# Exercise requirements
Return the data that follows exactly. Include every line.

# Input for this task

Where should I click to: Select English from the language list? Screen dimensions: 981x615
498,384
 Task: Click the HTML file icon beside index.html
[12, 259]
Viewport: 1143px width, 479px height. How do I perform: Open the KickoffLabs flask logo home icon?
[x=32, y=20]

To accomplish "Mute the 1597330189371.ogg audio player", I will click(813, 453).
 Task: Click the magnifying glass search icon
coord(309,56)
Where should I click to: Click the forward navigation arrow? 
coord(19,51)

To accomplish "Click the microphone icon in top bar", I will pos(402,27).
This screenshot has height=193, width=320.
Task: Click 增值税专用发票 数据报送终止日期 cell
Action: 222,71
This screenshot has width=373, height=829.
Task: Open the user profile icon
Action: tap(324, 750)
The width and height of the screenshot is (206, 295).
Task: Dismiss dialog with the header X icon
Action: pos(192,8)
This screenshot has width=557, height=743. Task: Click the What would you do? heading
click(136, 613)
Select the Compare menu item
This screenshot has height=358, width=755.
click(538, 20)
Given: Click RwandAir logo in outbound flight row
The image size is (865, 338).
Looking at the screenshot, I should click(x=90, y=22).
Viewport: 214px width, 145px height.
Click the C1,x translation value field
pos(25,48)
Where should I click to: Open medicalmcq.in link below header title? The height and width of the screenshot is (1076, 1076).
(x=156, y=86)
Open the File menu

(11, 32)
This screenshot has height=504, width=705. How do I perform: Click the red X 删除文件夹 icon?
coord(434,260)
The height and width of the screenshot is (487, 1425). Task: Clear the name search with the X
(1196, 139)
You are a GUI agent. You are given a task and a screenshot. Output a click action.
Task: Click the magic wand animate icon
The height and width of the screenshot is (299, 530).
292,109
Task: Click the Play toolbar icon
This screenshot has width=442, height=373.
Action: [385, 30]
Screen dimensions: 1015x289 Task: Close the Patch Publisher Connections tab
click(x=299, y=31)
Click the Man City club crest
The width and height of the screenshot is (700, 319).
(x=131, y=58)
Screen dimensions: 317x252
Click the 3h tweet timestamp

# Solution to this task
Where should I click to: Select English from the language list? Screen dimensions: 981x615
498,384
 Task: Click the HTML file icon beside index.html
[12, 259]
Viewport: 1143px width, 479px height. How do I perform: Open the KickoffLabs flask logo home icon?
[x=32, y=20]

To accomplish "Mute the 1597330189371.ogg audio player", I will click(813, 453).
 Task: Click the magnifying glass search icon
coord(309,56)
Where should I click to: Click the forward navigation arrow? 
coord(19,51)

To accomplish "Click the microphone icon in top bar", I will pos(402,27).
This screenshot has height=193, width=320.
Task: Click 增值税专用发票 数据报送终止日期 cell
Action: 222,71
This screenshot has width=373, height=829.
Task: Open the user profile icon
Action: tap(324, 750)
The width and height of the screenshot is (206, 295).
Task: Dismiss dialog with the header X icon
Action: pos(192,8)
This screenshot has width=557, height=743. Task: Click the What would you do? heading
click(136, 613)
Select the Compare menu item
This screenshot has height=358, width=755.
click(538, 20)
Given: Click RwandAir logo in outbound flight row
The image size is (865, 338).
Looking at the screenshot, I should click(x=90, y=22).
Viewport: 214px width, 145px height.
Click the C1,x translation value field
pos(25,48)
Where should I click to: Open medicalmcq.in link below header title? The height and width of the screenshot is (1076, 1076).
(x=156, y=86)
Open the File menu

(11, 32)
This screenshot has height=504, width=705. How do I perform: Click the red X 删除文件夹 icon?
coord(434,260)
The height and width of the screenshot is (487, 1425). Task: Clear the name search with the X
(1196, 139)
You are a GUI agent. You are given a task and a screenshot. Output a click action.
Task: Click the magic wand animate icon
The height and width of the screenshot is (299, 530).
292,109
Task: Click the Play toolbar icon
This screenshot has width=442, height=373.
Action: [385, 30]
Screen dimensions: 1015x289 Task: Close the Patch Publisher Connections tab
click(x=299, y=31)
Click the Man City club crest
The width and height of the screenshot is (700, 319).
(x=131, y=58)
Screen dimensions: 317x252
Click the 3h tweet timestamp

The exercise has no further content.